I've written a small program that harvests data from Google. I named it "Pygore" (
Python
Google
Regular
Expressions).
It is like a web crawler, but a little unique, so I'll try to explain what it does:
- To start with, it makes a user-defined Google query. The user can enter ordinary search terms or use Google operators ("Google hacking") to improve the results of the search.
- A certain number of URLs are extracted from the results of the query. That number is defined by the user. If the user's query produced less URLs than the number the user specified, Pygore will simply extract all of them.
- These URLs are iterated through, and Pygore visits each of them (as a web client) and downloads the HTML source for each of the web pages.

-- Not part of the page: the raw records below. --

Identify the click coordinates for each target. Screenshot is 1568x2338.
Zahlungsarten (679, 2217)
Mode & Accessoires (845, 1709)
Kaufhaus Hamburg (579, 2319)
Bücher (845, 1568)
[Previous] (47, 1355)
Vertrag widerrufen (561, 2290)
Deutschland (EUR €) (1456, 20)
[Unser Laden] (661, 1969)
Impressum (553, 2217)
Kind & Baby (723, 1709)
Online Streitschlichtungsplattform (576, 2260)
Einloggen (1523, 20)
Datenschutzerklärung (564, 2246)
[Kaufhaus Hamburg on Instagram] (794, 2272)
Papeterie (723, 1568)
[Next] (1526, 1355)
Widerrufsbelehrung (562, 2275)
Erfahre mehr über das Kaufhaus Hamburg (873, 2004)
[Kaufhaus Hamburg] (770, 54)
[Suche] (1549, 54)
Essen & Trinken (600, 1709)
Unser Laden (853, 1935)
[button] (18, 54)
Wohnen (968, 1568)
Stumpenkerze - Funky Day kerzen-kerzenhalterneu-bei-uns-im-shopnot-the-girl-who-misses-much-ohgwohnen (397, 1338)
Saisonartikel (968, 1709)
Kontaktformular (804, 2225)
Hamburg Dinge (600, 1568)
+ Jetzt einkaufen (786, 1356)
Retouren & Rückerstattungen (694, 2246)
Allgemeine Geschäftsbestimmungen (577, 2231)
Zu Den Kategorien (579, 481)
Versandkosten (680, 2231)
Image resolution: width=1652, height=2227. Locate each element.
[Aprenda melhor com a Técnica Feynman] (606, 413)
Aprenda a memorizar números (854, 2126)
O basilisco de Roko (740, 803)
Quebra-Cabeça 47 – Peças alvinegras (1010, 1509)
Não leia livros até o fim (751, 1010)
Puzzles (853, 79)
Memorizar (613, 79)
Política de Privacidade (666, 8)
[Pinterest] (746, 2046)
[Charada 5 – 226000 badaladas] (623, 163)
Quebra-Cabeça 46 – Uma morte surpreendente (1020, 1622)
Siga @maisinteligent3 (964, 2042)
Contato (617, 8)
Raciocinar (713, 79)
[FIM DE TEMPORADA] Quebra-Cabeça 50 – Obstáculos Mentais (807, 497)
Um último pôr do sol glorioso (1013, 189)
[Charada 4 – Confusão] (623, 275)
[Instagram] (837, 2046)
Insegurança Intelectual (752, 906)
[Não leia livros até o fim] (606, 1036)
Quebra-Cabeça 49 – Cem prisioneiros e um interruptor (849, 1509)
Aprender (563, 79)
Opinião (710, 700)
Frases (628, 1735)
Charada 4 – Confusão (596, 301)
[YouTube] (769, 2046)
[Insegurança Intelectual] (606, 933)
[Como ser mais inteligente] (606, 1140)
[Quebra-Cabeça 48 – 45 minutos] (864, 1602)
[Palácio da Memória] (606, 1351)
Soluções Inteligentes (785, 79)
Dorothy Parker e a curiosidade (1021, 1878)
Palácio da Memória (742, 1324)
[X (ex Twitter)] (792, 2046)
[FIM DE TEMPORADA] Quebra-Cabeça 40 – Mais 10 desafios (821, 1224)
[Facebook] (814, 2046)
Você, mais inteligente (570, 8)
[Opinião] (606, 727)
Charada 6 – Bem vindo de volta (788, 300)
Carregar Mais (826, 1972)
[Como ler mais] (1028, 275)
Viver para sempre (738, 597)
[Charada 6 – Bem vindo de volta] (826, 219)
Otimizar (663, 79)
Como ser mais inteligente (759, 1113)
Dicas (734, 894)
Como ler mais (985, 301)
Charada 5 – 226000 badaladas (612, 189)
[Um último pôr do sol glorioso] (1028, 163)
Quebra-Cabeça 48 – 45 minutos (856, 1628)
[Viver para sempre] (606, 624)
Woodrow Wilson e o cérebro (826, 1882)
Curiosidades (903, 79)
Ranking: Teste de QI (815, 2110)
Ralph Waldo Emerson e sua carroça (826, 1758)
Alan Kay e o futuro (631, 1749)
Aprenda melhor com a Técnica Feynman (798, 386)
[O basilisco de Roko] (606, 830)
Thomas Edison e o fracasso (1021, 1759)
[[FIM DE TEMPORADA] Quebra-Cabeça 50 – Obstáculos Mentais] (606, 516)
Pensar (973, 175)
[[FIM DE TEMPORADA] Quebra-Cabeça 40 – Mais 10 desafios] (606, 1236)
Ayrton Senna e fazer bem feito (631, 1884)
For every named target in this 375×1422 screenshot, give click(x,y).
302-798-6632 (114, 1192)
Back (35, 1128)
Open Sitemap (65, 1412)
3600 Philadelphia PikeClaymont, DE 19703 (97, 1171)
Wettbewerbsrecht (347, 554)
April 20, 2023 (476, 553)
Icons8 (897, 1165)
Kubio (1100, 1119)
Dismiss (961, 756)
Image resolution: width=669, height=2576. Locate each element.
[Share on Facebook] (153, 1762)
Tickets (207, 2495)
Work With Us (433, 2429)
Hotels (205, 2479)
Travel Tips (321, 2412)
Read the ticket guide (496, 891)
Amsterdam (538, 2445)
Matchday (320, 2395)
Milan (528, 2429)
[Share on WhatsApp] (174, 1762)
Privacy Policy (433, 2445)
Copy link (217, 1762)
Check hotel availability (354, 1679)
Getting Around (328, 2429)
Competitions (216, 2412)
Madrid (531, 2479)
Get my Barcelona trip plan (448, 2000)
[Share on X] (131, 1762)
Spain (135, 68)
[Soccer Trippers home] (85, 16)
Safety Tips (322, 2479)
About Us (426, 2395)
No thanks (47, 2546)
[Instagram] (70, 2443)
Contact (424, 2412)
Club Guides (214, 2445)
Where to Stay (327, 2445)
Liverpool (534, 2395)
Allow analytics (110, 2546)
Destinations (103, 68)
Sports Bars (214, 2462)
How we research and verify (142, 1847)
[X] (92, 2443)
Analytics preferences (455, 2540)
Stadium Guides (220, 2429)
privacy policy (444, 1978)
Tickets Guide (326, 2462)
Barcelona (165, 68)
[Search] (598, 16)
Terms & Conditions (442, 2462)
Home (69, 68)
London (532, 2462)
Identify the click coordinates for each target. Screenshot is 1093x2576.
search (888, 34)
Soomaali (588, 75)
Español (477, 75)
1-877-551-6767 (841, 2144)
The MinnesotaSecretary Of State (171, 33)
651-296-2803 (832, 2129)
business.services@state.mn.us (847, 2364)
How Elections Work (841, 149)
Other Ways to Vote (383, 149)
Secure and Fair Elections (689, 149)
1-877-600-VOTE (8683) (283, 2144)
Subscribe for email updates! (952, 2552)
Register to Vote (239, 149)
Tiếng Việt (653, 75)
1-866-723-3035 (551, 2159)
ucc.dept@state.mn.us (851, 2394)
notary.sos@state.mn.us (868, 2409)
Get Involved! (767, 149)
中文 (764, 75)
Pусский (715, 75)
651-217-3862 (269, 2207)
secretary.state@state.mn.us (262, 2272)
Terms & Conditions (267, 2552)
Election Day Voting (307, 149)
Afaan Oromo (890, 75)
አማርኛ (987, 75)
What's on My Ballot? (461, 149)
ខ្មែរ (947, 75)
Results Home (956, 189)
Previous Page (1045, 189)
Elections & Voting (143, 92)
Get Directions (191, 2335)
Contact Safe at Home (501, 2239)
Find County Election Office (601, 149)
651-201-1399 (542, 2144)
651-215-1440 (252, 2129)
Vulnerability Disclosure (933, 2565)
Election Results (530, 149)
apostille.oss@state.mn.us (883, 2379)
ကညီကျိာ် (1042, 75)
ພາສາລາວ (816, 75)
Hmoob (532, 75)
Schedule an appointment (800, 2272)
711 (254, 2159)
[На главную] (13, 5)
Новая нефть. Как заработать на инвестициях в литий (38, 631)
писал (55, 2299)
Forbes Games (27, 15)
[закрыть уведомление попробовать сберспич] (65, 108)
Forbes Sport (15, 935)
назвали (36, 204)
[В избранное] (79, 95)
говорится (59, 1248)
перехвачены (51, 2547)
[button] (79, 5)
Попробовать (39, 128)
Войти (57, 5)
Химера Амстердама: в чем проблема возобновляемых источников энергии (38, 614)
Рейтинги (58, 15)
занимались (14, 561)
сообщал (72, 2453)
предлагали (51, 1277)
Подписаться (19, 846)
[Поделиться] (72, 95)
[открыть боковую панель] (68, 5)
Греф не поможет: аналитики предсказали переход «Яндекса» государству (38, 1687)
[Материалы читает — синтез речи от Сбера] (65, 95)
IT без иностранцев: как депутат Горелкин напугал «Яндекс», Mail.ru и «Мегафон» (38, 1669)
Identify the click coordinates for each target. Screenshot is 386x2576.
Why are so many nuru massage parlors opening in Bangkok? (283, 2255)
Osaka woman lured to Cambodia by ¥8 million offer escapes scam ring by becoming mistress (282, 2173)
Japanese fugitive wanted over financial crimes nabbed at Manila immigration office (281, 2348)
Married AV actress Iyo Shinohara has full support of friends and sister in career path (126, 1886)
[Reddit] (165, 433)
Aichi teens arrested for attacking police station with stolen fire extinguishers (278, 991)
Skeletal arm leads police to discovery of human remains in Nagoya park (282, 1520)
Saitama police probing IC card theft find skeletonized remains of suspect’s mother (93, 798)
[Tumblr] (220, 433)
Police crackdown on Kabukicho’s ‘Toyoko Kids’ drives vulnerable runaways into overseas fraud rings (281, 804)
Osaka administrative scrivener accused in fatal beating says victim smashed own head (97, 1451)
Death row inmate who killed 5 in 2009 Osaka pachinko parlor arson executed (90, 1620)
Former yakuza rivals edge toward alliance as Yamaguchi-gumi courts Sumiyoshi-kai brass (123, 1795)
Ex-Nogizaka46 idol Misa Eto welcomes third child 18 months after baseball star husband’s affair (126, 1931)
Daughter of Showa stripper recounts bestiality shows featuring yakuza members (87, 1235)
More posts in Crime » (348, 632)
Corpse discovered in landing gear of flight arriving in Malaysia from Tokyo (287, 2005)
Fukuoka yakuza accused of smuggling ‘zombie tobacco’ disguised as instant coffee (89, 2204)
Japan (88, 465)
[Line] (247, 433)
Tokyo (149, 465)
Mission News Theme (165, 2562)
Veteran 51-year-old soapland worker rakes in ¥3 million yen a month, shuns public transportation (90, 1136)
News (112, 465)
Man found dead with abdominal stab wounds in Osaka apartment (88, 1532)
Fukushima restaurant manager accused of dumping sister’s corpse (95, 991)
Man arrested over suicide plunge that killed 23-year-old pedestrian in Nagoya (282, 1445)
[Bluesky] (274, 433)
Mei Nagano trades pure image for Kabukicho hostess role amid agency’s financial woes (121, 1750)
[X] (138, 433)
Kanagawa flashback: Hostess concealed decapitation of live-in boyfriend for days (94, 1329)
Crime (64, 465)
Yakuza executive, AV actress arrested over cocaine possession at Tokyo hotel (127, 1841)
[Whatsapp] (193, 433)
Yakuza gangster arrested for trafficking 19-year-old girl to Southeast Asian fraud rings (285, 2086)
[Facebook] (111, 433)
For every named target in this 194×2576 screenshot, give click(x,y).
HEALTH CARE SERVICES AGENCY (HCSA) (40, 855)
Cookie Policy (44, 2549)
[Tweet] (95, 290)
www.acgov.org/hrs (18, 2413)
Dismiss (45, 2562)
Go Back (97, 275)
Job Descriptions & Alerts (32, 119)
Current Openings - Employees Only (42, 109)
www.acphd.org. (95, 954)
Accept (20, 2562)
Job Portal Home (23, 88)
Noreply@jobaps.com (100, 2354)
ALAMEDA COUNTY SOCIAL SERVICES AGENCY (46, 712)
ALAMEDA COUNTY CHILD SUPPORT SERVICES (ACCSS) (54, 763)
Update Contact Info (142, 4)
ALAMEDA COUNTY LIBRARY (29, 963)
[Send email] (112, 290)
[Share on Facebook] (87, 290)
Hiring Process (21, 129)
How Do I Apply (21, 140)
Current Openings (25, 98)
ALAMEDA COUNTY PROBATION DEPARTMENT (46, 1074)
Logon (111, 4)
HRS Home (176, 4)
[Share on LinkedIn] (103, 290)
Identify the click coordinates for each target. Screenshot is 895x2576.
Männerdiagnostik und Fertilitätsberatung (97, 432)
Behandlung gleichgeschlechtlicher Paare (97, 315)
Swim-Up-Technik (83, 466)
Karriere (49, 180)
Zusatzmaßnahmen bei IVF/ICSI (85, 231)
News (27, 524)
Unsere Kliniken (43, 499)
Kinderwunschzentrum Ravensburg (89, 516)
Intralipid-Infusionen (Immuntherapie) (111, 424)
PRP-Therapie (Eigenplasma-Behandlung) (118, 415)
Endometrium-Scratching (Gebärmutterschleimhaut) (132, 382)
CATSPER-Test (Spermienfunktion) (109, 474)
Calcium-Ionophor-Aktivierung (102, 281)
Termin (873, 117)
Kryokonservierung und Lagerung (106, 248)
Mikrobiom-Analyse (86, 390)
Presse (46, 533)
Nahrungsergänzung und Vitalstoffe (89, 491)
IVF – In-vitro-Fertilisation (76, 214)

- Pygore then searches through the HTML for a user-defined regular expression. The matches are then extracted and dumped. Optionally, the user can also dump the URLs that the matches were found at, right beside the matches themselves. Pygore can dump the results to the terminal, a line-by-line text file, or an HTML file.
(I've written it using Tkinter for the GUI, and it makes use of the
xgoogle library to implement the Google searching.
Pygore is split into several modules, (rather than being a single .py script) so I uploaded it as an attachment rather than posting the source code directly. The attachment contains the source code, although the Xgoogle modules were not written by me.)
I think something like this can be useful, although I myself am probably never going to use it. Let me know what you think.